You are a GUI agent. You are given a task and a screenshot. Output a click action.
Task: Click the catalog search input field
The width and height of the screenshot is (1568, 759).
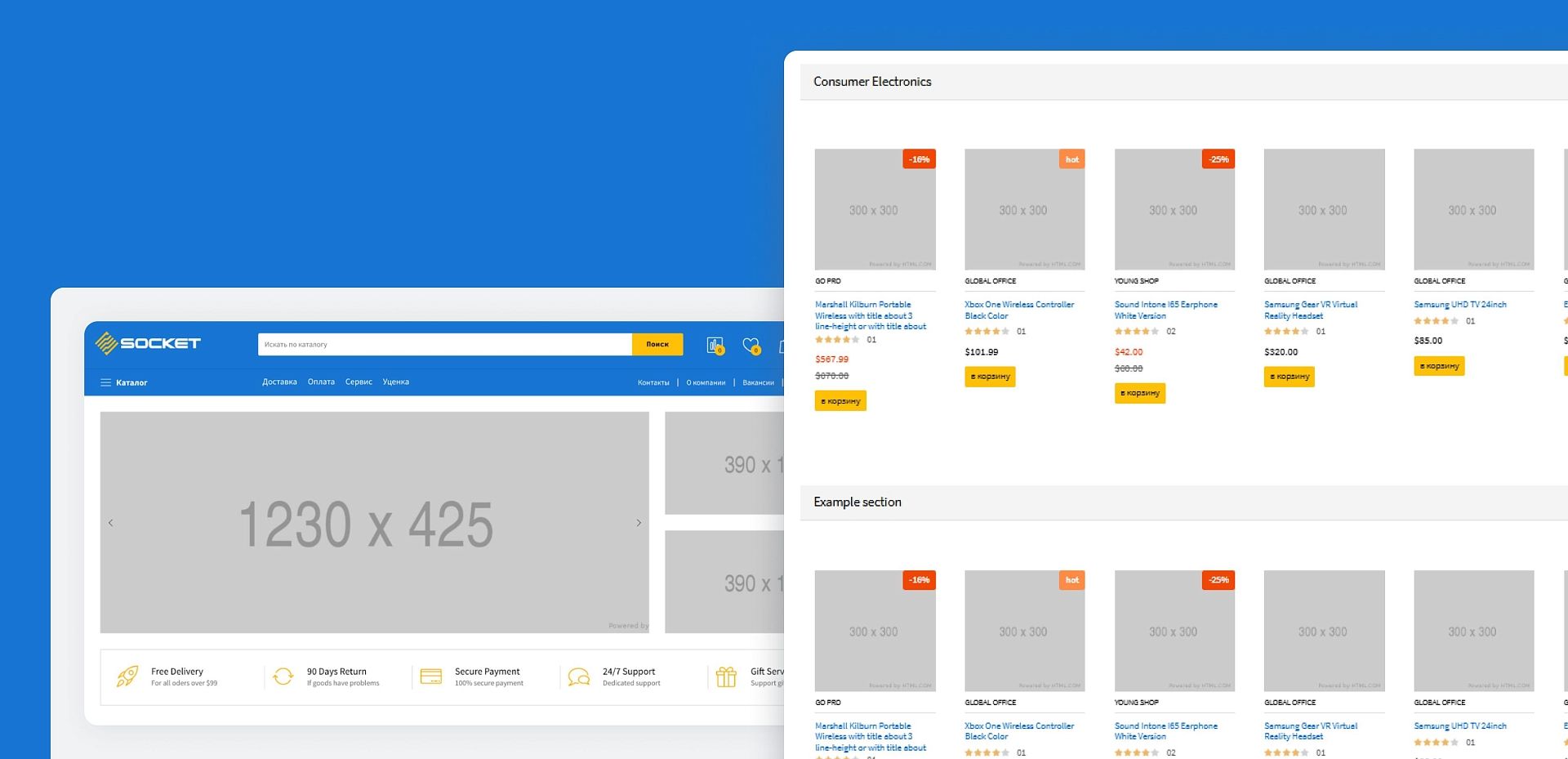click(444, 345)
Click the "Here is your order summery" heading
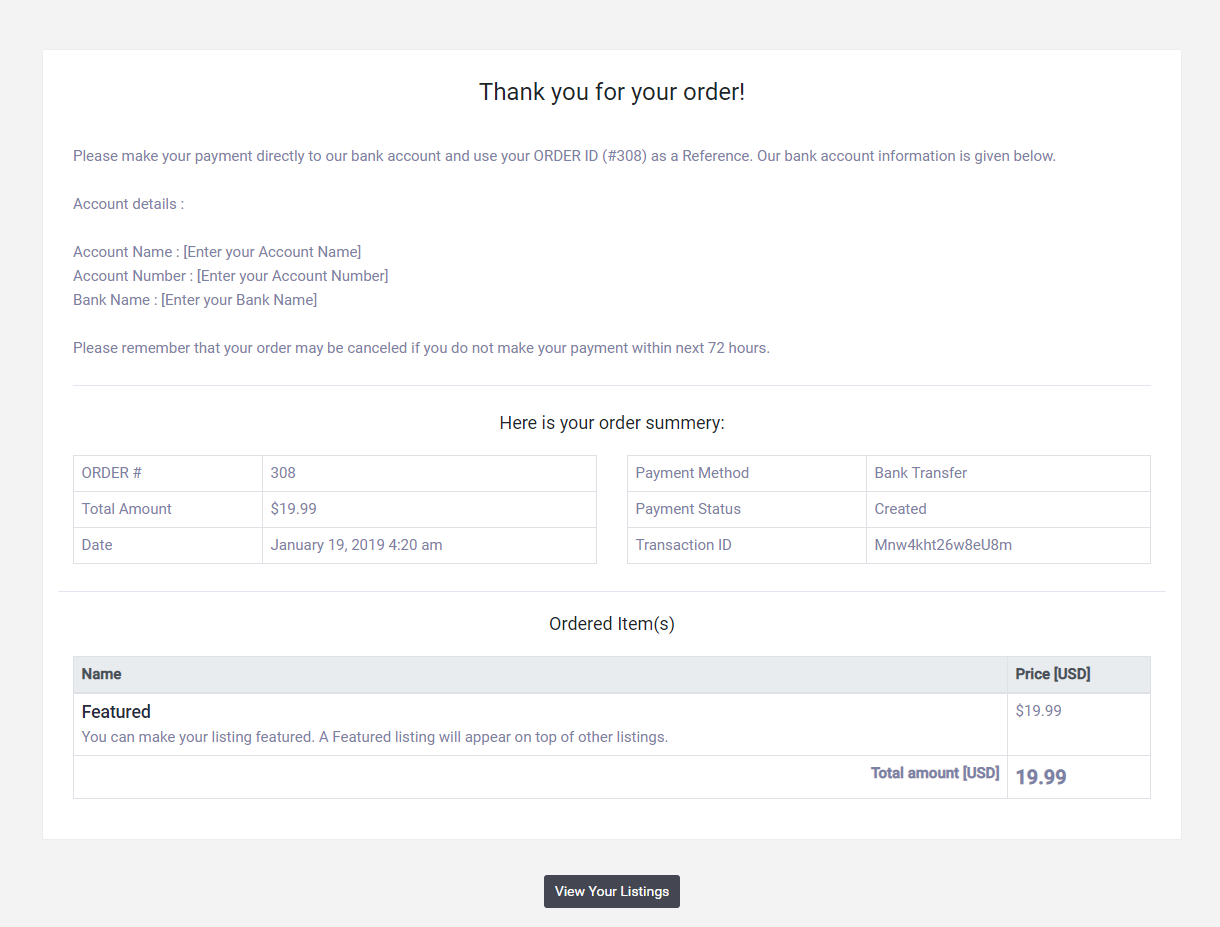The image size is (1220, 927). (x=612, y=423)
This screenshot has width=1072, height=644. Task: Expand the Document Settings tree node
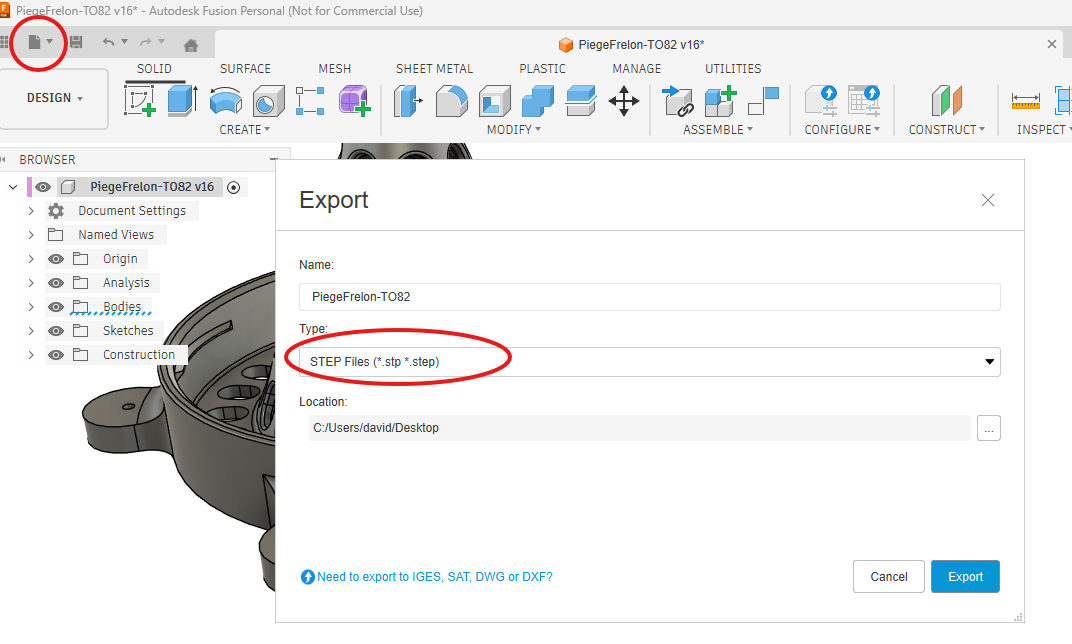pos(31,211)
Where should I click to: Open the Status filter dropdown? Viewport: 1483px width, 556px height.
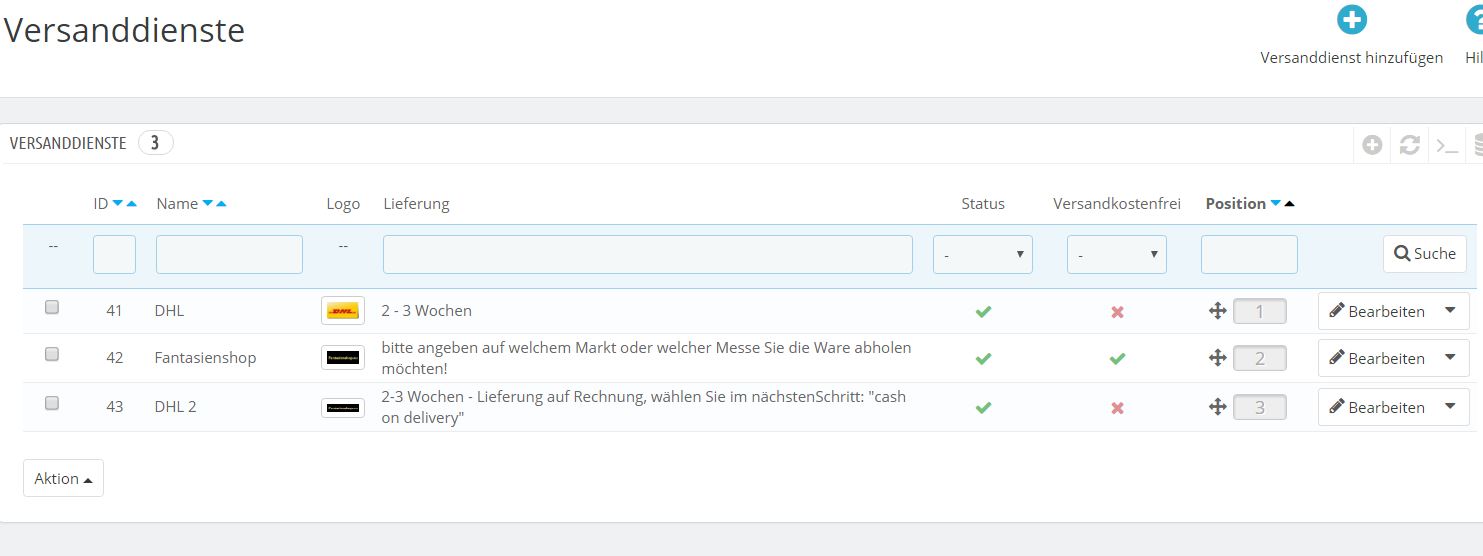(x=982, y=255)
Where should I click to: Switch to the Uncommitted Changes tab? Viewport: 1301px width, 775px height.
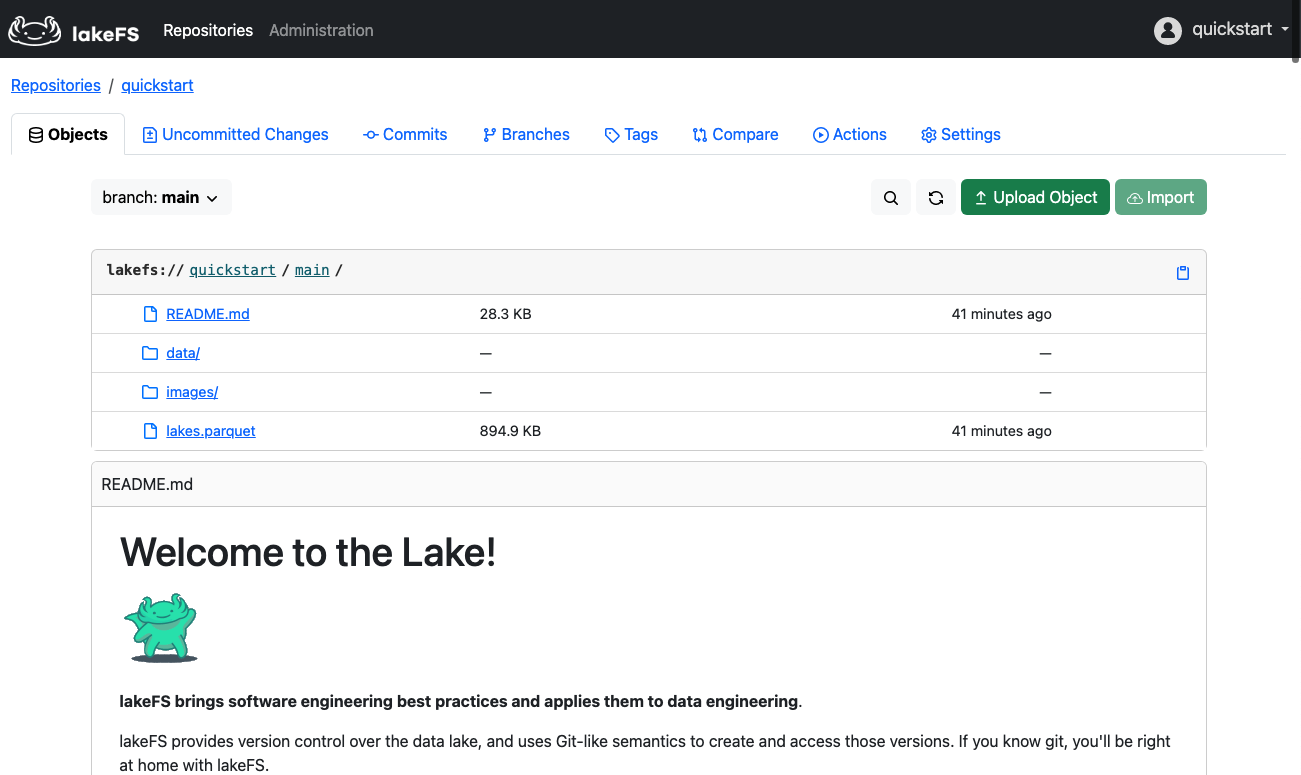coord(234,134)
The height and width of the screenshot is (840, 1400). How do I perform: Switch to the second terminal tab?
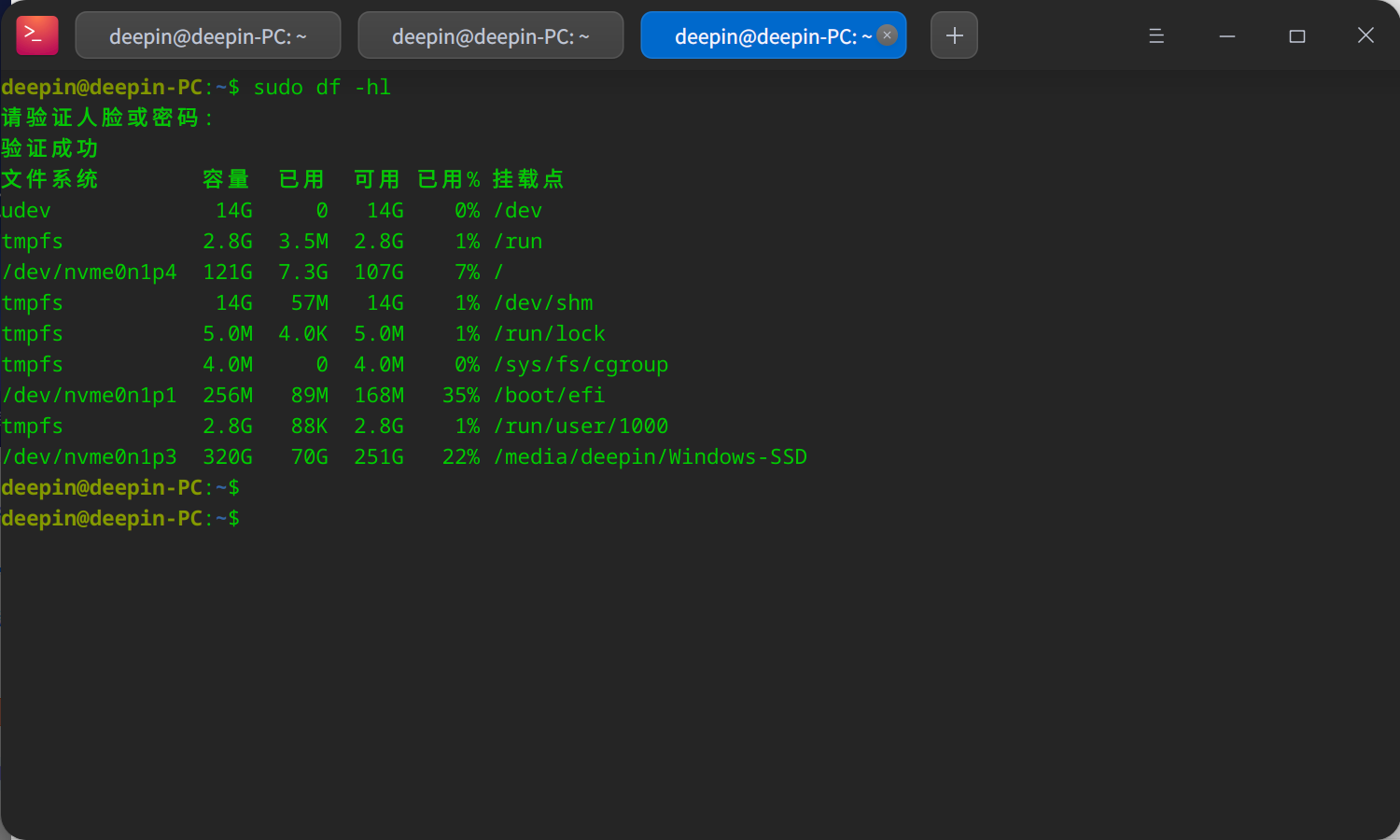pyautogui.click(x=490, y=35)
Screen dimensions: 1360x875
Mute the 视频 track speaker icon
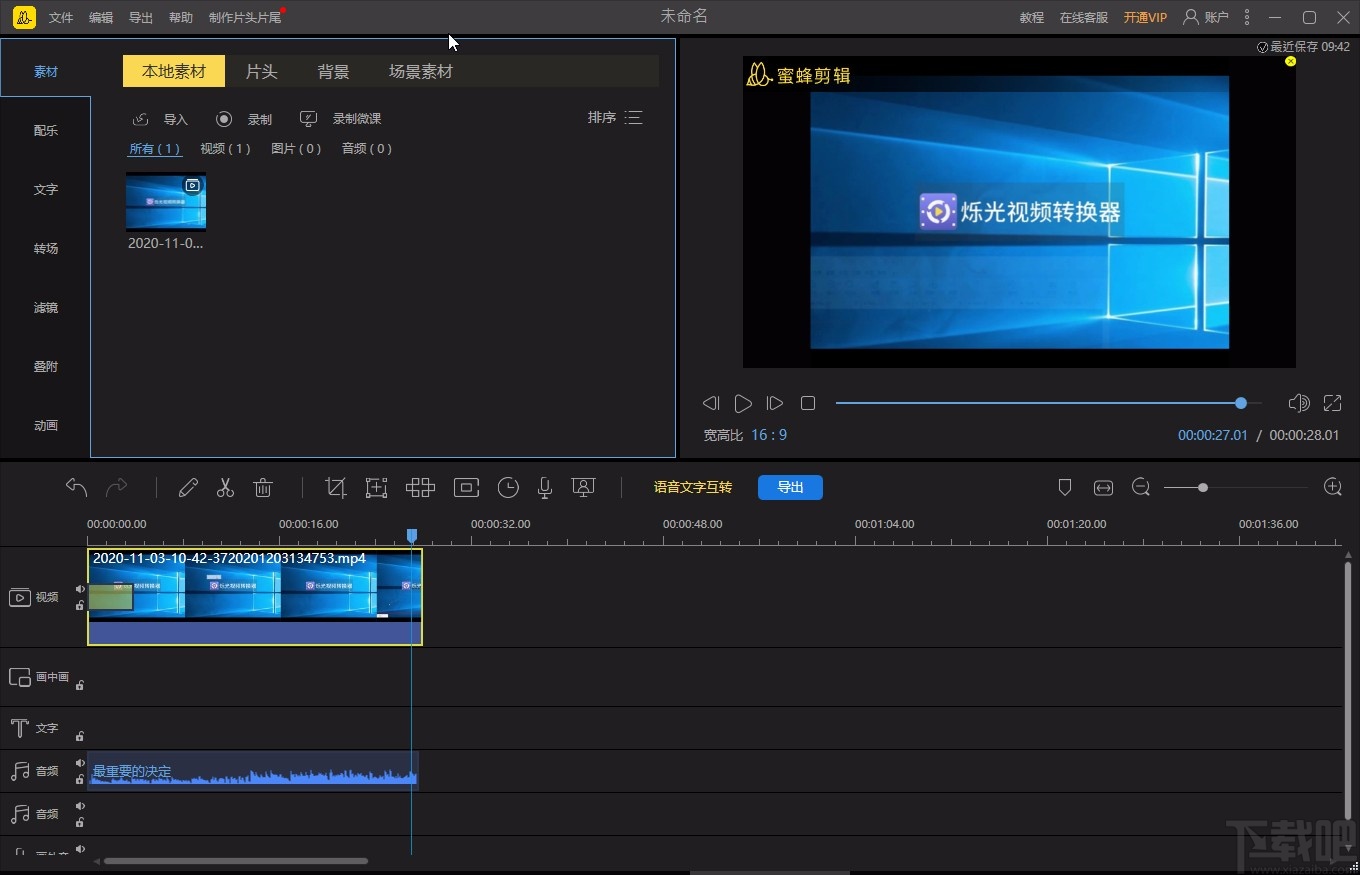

——————

• **Task**: Please reproduce the material word for word, beginning at its first line and stopping after the line that contains "coord(234,134)". Leave the pictures out.

• **Response to the task**:
You are a GUI agent. You are given a task and a screenshot. Output a click action.
Task: Click the catalog search input field
The width and height of the screenshot is (1568, 759).
click(444, 345)
Click the "Here is your order summery" heading
The image size is (1220, 927). (x=612, y=423)
This screenshot has width=1072, height=644. Task: Expand the Document Settings tree node
pos(31,211)
Where should I click to: Open the Status filter dropdown? Viewport: 1483px width, 556px height.
(x=982, y=255)
Where should I click to: Switch to the Uncommitted Changes tab? Viewport: 1301px width, 775px height.
coord(234,134)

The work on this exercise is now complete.